Earlier today, Google launched a new feature that could fundamentally change the way people go about searching the web: Google Instant. The feature, which is rolling out now, shows results for your search queries as soon as you begin typing them — oftentimes you’ll have the information you were looking for before you’re even finished typing your query. You can see our full coverage on the launch here.
Such a major change will impact the way people conduct their searches, and that will lead to repercussions for the search ecosystem. Steve Rubel says that it will make Search Engine Optimization (SEO) — the dark magic that helps websites appear higher in search results — totally irrelevant. Now Matt Cutts, the longtime Googler who is in charge of Google’s webspam team and often speaks publicly about SEO issues, has weighed in on how he thinks things will change. And change, they will.
Here’s one key passage from his blog post:
Q: Will Google Instant change search engine optimization?
A: I think over time it might. The search results will remain the same for a query, but it’s possible that people will learn to search differently over time. For example, I was recently researching a congressperson. With Google Instant, it was more visible to me that this congressperson had proposed an energy plan, so I refined my search to learn more, and quickly found myself reading a post on the congressperson’s blog that had been on page 2 of the search results.
Cutts goes on to further discuss this tendency to continuously refine your search queries — a concept that came up during this morning’s announcement. On ‘old’ Google, most users run a search query then browse through a page or two of results to see if they find what they’re looking for. With Google Instant, it’s more common for them to quickly tweak their query on the fly, or to flip through the suggested results by simply hitting the arrow keys. That change is important — it may make it even less likely that a user will see your site if it’s listed at the bottom of the results page, or a page or two deep.
But Cutts goes on to say that this doesn’t mean SEO is dead:
I’ve said it before, but SEO is in many ways about change. The best SEOs recognize, adapt, and even flourish when changes happen.
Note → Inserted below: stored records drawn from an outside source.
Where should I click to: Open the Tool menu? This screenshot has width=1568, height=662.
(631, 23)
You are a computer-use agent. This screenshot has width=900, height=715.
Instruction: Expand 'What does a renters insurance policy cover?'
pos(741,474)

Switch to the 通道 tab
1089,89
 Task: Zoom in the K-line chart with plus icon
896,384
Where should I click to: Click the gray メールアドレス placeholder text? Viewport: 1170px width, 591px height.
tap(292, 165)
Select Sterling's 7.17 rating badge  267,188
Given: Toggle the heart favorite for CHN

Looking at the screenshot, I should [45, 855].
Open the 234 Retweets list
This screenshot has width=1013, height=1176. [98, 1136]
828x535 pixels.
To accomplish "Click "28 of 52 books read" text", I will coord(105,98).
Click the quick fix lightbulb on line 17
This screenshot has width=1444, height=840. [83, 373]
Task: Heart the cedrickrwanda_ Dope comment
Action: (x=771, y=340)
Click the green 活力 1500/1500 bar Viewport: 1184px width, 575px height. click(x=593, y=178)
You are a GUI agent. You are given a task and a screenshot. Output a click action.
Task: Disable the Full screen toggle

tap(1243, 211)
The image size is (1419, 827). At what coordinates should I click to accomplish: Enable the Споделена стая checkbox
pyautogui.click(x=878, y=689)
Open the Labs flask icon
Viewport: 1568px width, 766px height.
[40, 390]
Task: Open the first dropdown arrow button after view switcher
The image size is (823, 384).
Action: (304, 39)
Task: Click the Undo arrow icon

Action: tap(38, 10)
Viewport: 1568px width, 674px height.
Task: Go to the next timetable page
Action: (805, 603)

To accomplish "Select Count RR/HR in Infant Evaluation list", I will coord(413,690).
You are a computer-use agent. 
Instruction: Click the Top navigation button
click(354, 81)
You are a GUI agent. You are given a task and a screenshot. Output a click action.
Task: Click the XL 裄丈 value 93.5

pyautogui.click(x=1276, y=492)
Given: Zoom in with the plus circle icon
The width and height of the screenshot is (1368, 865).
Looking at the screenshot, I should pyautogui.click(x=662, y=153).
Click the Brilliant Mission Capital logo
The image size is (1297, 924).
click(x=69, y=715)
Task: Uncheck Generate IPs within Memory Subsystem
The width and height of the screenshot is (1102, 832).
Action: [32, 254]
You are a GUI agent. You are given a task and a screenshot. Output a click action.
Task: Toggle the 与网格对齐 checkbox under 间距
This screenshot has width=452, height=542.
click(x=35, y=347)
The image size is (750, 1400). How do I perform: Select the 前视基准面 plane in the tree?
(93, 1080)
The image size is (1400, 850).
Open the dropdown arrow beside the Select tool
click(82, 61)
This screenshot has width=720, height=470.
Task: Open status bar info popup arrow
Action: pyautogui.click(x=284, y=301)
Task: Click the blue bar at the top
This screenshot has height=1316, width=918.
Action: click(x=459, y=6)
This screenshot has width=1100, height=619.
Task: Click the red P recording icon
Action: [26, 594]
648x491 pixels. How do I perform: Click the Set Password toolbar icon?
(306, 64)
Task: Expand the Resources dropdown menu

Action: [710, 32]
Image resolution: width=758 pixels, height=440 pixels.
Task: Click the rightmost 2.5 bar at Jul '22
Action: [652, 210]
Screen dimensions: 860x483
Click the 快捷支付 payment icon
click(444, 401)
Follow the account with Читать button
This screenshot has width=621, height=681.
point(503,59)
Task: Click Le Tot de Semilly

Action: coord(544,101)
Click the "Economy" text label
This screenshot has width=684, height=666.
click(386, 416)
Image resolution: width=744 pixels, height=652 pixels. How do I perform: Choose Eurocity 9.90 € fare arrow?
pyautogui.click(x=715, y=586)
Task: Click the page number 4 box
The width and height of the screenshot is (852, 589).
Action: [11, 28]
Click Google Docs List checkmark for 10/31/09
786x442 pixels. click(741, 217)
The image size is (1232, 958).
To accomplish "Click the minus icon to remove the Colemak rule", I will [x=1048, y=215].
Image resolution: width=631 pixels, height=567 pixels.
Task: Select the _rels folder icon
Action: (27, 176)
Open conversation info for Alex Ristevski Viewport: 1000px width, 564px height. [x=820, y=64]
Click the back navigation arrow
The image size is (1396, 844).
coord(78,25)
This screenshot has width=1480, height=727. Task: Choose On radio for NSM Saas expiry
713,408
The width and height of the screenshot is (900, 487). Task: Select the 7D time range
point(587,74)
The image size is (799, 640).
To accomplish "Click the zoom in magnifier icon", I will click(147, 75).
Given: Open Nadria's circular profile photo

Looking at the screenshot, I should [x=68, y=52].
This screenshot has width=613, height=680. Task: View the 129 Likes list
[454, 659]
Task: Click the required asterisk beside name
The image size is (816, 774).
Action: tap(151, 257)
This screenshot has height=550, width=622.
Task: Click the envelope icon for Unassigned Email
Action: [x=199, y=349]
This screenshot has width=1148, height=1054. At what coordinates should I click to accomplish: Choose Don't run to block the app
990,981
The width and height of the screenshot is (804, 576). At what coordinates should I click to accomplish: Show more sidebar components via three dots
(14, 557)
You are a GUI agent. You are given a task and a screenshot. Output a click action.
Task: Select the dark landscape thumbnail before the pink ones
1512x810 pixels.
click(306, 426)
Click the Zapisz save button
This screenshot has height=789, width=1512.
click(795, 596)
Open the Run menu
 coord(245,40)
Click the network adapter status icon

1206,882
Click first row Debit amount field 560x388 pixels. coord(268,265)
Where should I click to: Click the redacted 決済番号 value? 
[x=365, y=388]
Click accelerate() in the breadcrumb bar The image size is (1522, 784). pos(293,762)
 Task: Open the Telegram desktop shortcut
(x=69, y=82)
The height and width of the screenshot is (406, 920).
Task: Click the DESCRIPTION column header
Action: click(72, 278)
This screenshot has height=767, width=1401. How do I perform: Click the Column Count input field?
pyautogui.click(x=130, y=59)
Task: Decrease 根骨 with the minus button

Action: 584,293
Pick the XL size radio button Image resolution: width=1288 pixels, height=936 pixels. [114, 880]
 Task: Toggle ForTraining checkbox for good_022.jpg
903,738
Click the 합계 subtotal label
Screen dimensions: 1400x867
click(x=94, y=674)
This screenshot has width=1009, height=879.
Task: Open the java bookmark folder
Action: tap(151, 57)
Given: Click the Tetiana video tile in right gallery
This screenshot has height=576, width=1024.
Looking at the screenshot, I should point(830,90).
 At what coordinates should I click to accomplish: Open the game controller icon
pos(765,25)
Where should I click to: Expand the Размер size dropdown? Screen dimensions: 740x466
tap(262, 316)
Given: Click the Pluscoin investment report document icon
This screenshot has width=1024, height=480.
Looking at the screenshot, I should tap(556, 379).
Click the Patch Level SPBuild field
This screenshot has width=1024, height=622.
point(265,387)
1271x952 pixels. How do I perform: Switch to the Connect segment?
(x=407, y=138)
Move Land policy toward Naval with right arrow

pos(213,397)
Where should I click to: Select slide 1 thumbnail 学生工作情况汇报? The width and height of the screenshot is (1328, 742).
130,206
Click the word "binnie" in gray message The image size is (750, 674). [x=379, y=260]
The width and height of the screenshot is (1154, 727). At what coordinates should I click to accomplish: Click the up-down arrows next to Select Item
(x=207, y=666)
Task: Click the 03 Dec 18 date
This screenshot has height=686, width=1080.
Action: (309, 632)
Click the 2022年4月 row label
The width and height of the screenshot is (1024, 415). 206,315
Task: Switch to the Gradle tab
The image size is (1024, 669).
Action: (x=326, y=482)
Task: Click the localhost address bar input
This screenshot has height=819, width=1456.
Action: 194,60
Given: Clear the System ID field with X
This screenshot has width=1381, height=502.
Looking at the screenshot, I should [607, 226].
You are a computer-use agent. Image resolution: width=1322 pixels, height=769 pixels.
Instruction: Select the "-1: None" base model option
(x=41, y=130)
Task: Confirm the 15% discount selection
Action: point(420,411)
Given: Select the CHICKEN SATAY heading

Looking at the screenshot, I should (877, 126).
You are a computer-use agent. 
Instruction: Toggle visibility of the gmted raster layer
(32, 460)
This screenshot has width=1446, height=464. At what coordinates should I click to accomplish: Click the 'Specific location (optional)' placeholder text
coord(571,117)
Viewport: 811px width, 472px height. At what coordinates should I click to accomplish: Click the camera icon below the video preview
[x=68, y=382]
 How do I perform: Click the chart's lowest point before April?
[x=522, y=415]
Also worth noting: Google Instant will have an impact on advertisers as well. Before now, it was straightforward to measure an ad impression — the user ran a query, and your ad either showed up on the page or it didn’t. But because of the constantly updating nature of Google Instant, ads will now often appear for a fraction of a second. To account for this Google is changing the way it measures impressions (it only counts if the user hits the ‘Enter’ key to complete their query, looks at the page for over three seconds, or they click on a link from the results page). But Google is also preemptively warning advertisers to expect some fluctuations:
With this change, you might notice some fluctuations in AdWords impression volume and traffic for organic keywords. For example, you may find that certain keywords receive significantly more or fewer impressions moving forward.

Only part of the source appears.